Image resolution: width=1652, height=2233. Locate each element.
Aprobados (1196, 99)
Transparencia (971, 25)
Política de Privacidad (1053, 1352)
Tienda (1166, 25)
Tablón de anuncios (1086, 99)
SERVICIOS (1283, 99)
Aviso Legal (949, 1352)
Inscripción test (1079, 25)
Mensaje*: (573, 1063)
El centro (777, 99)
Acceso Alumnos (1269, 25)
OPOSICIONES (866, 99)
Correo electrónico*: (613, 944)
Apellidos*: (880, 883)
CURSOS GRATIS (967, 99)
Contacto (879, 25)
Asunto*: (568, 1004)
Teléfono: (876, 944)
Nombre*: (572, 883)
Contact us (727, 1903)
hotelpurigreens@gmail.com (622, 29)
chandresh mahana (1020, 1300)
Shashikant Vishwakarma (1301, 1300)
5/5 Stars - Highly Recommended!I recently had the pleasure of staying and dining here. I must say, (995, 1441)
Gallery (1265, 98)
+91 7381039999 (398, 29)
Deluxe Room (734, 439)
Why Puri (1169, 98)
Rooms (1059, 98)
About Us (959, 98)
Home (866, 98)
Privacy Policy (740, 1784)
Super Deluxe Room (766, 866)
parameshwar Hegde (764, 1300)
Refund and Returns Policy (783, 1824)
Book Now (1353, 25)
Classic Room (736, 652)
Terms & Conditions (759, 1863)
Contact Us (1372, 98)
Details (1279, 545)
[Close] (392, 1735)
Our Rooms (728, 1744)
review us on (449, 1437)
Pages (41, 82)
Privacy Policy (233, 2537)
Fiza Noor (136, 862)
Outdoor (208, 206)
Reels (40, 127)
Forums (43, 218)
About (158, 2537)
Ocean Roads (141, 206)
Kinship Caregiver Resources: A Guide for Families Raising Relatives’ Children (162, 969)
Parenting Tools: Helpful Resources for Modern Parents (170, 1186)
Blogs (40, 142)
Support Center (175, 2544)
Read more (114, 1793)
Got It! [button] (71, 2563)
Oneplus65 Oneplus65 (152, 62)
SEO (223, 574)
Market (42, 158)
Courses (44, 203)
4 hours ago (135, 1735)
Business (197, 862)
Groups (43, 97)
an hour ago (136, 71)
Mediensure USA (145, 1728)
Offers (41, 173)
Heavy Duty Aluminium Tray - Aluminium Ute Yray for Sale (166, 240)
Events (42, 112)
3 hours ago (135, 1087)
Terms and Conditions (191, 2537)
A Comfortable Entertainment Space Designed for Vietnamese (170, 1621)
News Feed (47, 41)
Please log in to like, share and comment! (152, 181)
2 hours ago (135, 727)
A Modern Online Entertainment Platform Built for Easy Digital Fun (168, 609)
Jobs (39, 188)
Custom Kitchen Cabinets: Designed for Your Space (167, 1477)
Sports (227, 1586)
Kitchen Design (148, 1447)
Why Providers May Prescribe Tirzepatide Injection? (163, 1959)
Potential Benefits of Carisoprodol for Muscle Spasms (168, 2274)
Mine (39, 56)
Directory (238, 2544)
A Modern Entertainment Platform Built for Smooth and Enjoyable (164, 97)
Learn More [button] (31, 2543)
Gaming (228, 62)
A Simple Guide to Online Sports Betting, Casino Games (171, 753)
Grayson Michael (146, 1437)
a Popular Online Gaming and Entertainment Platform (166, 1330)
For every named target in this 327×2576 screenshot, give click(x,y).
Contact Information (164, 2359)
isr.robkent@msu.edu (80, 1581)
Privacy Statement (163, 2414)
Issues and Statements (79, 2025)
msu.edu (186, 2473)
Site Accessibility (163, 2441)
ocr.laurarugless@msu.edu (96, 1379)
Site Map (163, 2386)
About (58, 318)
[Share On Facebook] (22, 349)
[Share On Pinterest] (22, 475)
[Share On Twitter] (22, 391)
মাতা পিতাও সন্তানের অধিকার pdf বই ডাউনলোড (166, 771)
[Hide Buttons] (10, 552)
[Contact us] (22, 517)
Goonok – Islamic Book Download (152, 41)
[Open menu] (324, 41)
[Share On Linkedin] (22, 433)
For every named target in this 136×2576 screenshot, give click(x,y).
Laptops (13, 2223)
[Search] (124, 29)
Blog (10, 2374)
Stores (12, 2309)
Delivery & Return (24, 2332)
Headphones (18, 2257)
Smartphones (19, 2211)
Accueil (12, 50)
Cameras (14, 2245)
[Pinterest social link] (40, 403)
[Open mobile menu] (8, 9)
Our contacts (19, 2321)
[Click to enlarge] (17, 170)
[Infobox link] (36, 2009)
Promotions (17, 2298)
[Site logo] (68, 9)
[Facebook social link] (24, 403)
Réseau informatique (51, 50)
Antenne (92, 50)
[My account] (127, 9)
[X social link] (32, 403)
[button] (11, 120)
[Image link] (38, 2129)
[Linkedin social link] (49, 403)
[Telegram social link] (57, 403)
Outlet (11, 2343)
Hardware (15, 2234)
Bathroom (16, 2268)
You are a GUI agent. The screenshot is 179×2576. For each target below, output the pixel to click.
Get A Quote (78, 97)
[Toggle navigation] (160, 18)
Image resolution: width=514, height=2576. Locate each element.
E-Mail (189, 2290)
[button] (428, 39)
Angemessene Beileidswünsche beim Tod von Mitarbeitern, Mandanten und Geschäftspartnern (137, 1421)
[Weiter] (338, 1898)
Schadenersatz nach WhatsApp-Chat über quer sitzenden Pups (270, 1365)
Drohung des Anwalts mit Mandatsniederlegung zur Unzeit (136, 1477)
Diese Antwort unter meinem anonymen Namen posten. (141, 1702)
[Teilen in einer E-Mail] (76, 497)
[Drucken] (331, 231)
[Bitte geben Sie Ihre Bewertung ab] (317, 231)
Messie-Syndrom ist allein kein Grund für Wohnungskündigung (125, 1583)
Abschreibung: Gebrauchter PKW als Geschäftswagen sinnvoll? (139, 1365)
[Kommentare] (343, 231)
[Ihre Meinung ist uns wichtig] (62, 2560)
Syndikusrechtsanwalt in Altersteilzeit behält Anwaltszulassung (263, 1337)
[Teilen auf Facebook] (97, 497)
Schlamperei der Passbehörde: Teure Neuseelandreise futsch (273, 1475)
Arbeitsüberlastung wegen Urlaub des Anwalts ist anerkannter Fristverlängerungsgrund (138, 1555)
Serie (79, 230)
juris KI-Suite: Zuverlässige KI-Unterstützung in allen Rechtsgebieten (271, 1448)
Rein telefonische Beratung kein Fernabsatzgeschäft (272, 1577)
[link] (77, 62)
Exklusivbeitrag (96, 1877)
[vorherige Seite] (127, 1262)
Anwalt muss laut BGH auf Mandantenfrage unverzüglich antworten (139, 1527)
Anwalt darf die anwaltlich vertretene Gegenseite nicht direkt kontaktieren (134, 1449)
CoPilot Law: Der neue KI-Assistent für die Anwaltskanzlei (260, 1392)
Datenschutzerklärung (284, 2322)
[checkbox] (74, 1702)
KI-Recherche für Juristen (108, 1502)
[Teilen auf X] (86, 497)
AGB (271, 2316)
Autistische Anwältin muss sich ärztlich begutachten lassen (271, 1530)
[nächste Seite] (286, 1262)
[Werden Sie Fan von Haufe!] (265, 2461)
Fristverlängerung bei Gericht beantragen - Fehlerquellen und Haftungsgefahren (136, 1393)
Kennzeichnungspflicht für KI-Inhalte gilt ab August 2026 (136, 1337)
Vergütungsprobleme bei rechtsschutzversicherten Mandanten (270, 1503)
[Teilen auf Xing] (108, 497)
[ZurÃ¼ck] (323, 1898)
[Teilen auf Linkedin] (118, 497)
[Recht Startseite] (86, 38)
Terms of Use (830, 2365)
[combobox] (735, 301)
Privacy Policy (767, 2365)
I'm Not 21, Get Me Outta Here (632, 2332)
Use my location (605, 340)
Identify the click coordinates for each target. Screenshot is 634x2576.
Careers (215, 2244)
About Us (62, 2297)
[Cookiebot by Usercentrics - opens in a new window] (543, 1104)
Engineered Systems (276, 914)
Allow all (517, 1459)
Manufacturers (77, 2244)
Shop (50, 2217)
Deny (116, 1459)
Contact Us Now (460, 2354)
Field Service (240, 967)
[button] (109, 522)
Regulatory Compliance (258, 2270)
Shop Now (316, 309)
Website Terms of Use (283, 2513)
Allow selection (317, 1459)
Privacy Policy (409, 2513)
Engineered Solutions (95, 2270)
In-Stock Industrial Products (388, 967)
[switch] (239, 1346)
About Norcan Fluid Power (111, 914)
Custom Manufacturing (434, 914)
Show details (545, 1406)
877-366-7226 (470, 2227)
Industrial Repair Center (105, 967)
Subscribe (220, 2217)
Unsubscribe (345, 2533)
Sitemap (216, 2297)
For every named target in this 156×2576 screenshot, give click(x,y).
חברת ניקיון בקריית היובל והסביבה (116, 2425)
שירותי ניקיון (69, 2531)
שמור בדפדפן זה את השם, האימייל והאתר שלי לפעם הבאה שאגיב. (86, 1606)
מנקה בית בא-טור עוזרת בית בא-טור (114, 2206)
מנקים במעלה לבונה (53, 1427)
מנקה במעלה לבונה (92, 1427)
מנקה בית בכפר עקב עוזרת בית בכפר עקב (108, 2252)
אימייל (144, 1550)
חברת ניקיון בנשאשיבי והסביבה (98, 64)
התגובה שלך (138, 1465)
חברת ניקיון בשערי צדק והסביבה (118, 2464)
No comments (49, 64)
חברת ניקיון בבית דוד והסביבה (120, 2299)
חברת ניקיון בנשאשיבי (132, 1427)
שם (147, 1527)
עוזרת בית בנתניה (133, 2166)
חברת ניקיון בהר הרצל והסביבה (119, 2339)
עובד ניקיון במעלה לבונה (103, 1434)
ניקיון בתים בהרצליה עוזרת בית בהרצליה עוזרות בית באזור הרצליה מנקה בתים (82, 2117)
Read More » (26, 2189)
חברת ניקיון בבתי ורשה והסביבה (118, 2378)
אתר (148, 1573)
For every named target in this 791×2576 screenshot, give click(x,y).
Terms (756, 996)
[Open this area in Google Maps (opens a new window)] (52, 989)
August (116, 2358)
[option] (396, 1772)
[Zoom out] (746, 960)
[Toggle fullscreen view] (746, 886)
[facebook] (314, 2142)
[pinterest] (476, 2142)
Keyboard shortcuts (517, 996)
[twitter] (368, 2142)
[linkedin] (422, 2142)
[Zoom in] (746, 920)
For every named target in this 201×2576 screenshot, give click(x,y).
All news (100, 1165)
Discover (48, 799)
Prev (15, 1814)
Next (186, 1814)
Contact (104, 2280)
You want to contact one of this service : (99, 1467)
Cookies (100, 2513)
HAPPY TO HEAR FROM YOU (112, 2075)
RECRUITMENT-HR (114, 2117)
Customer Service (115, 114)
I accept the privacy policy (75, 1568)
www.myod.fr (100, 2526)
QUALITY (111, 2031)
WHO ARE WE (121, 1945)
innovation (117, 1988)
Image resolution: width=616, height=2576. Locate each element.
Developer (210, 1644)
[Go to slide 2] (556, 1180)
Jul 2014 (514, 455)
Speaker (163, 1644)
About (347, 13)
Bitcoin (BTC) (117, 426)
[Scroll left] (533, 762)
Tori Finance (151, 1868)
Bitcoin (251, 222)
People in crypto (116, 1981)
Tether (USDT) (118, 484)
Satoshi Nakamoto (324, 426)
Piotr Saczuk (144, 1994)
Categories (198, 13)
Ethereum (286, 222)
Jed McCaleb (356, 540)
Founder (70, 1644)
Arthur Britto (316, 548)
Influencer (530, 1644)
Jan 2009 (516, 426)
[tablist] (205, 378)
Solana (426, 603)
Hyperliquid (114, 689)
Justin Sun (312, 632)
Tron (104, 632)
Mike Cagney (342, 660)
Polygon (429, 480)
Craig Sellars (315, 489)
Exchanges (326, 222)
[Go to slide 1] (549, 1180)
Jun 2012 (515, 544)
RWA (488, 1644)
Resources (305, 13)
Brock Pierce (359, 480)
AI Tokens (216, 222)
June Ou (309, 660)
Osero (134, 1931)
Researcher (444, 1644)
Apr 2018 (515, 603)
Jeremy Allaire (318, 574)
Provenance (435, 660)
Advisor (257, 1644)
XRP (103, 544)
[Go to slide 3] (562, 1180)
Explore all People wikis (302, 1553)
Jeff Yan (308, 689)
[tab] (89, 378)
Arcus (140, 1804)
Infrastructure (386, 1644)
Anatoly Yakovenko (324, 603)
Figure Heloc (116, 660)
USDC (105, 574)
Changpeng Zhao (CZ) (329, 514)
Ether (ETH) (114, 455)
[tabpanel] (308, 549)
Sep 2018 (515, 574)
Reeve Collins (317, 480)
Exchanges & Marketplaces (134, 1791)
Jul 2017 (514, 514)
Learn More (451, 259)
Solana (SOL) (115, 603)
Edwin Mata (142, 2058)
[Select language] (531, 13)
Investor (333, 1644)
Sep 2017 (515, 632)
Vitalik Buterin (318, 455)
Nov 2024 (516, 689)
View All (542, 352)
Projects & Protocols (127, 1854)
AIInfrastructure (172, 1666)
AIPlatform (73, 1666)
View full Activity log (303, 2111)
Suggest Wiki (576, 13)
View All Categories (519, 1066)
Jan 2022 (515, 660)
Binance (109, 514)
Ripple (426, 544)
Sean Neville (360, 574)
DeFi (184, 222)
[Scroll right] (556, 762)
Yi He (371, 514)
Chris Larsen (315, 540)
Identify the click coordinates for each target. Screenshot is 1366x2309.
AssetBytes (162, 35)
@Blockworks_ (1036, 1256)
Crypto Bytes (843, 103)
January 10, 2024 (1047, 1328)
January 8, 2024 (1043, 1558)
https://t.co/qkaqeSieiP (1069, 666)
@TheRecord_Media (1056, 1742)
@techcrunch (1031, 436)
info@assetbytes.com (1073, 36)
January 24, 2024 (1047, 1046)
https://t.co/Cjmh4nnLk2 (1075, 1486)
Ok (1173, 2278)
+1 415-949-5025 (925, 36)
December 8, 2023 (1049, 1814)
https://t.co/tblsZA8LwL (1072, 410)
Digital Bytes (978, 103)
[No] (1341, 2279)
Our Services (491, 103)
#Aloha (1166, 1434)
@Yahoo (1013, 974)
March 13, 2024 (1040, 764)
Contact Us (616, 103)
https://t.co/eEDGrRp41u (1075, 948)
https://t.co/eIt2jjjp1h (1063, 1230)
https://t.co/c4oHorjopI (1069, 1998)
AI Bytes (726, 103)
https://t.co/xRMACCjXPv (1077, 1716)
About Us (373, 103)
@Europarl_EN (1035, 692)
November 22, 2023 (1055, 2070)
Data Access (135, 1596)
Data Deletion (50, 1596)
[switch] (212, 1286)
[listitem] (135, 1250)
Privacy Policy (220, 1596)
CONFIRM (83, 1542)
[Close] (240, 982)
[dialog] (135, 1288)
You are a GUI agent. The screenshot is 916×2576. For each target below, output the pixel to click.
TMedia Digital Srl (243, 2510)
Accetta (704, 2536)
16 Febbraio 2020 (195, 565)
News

■ What you will do:
Which lines above run from the one containing "Rein telefonische Beratung" to the one containing "About Us (62, 2297)"? Give them again exactly, both ends included.

■ Answer area:
Rein telefonische Beratung kein Fernabsatzgeschäft (272, 1577)
[link] (77, 62)
Exklusivbeitrag (96, 1877)
[vorherige Seite] (127, 1262)
Anwalt muss laut BGH auf Mandantenfrage unverzüglich antworten (139, 1527)
Anwalt darf die anwaltlich vertretene Gegenseite nicht direkt kontaktieren (134, 1449)
CoPilot Law: Der neue KI-Assistent für die Anwaltskanzlei (260, 1392)
Datenschutzerklärung (284, 2322)
[checkbox] (74, 1702)
KI-Recherche für Juristen (108, 1502)
[Teilen auf X] (86, 497)
AGB (271, 2316)
Autistische Anwältin muss sich ärztlich begutachten lassen (271, 1530)
[nächste Seite] (286, 1262)
[Werden Sie Fan von Haufe!] (265, 2461)
Fristverlängerung bei Gericht beantragen - Fehlerquellen und Haftungsgefahren (136, 1393)
Kennzeichnungspflicht für KI-Inhalte gilt ab August 2026 (136, 1337)
Vergütungsprobleme bei rechtsschutzversicherten Mandanten (270, 1503)
[Teilen auf Xing] (108, 497)
[ZurÃ¼ck] (323, 1898)
[Teilen auf Linkedin] (118, 497)
[Recht Startseite] (86, 38)
Terms of Use (830, 2365)
[combobox] (735, 301)
Privacy Policy (767, 2365)
I'm Not 21, Get Me Outta Here (632, 2332)
Use my location (605, 340)
Identify the click coordinates for each target. Screenshot is 634x2576.
Careers (215, 2244)
About Us (62, 2297)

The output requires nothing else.